The closest comparables of UOB’s Basel III-compliant Tier 2 notes were OCBC’s old-style 2023s, which are callable in 2018. The bonds were trading at Treasuries plus 149bp, which translates into a G-spread of 190bp.

After adjusting for the credit curve (10bp) and an extra six-month extension (15bp), the fair value for OCBC’s old-style notes is around Treasuries plus 215bp, suggesting that UOB paid a premium of 10bp for the ‘non-viability loss absorption’ clause.

The non-viability loss absorption clause is where investors could lose all their money if regulators decide that the bank cannot service. This can happen in two ways. There can be a write-down of the notes’ principal or a conversion of that paper into equity.

“We generally like the Singapore bank legacy Tier 2s, so the Basel III premium as offered by this new UOB Tier 2s is reasonable when considering UOB’s strong credit quality and extremely low risk of hitting point of non-viability,” wrote Desmond Lee, credit analyst at Morgan Stanley in a report on Tuesday.

However, in the case of UOB, the investors’ risk is somewhat cushioned as the structure of the notes is different from that of other Basel III-compliant notes in Asia. If non-viability is declared, the write-down is sequential where the bank’s Tier 1 notes are written down before the Tier 2, say sources.

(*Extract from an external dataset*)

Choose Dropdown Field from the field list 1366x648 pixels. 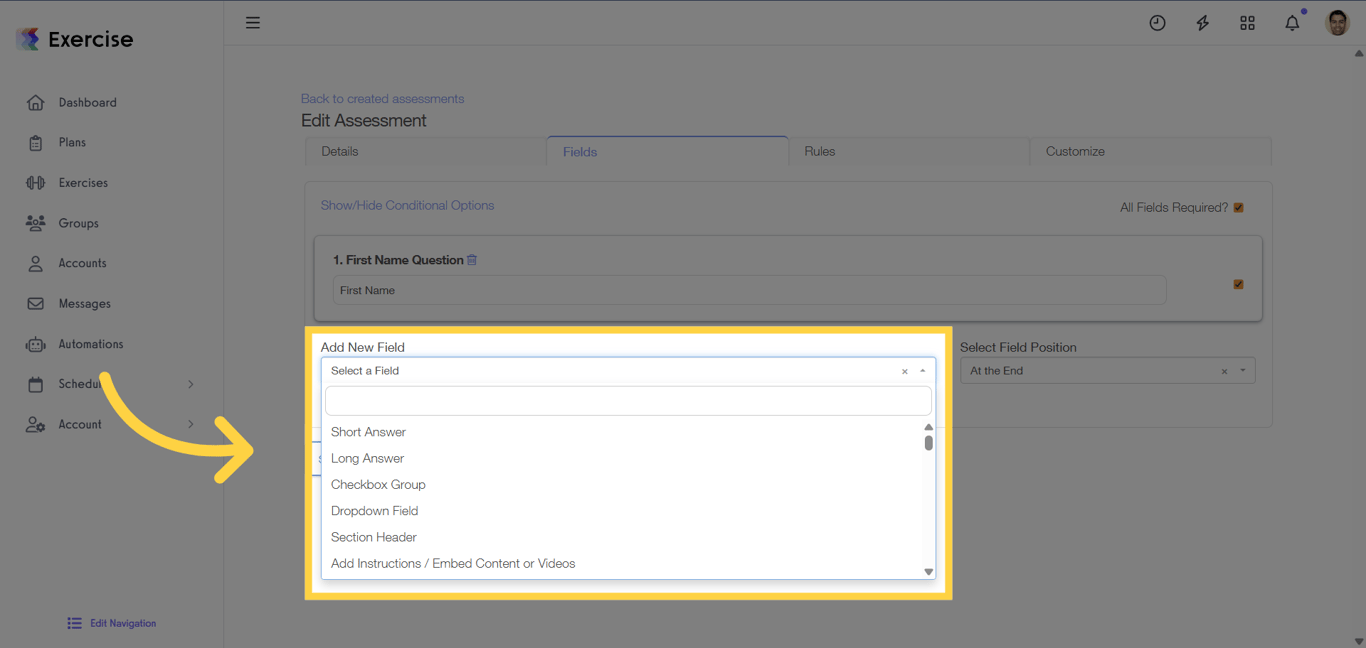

ANZ, Credit Suisse, HSBC and UOB were the joint lead managers and bookrunners of the deal.

More to come

Morgan Stanley believes that more Basel III issues are on their way to replenish $38 billion of legacy capital lost each year.

So far, Asian banks have issued about $8.4 billion of Basel III bank capital, of which $1 billion is in dollars. Although dollar bank capital redemptions are relatively low in the coming years – less than $5 billion annually – Asian banks are losing significant amounts of legal capital under Basel III’s grandfathering arrangement, notes the bank in the report.

Morgan Stanley estimates that Asian bank systems would be losing about 0.3% of their Tier 2 capital annually, and another 0.2% of Tier 1 capital for certain sectors – with higher reliance on hybrids such as Singapore, Malaysia and Japan – or equivalent to about $38 billion in total that needs to be replaced annually.

Elsewhere, Hyundai Capital Services raised a $500 million three-year floating rate note on Tuesday. The 114a and Reg S-registered bond was priced 20bp tighter than its initial price guidance of three-month US dollar Libor plus 100bp, according to a term sheet. BNP Paribas, Bank of America Merrill Lynch, Citi and HSBC were joint bookrunners of the transaction.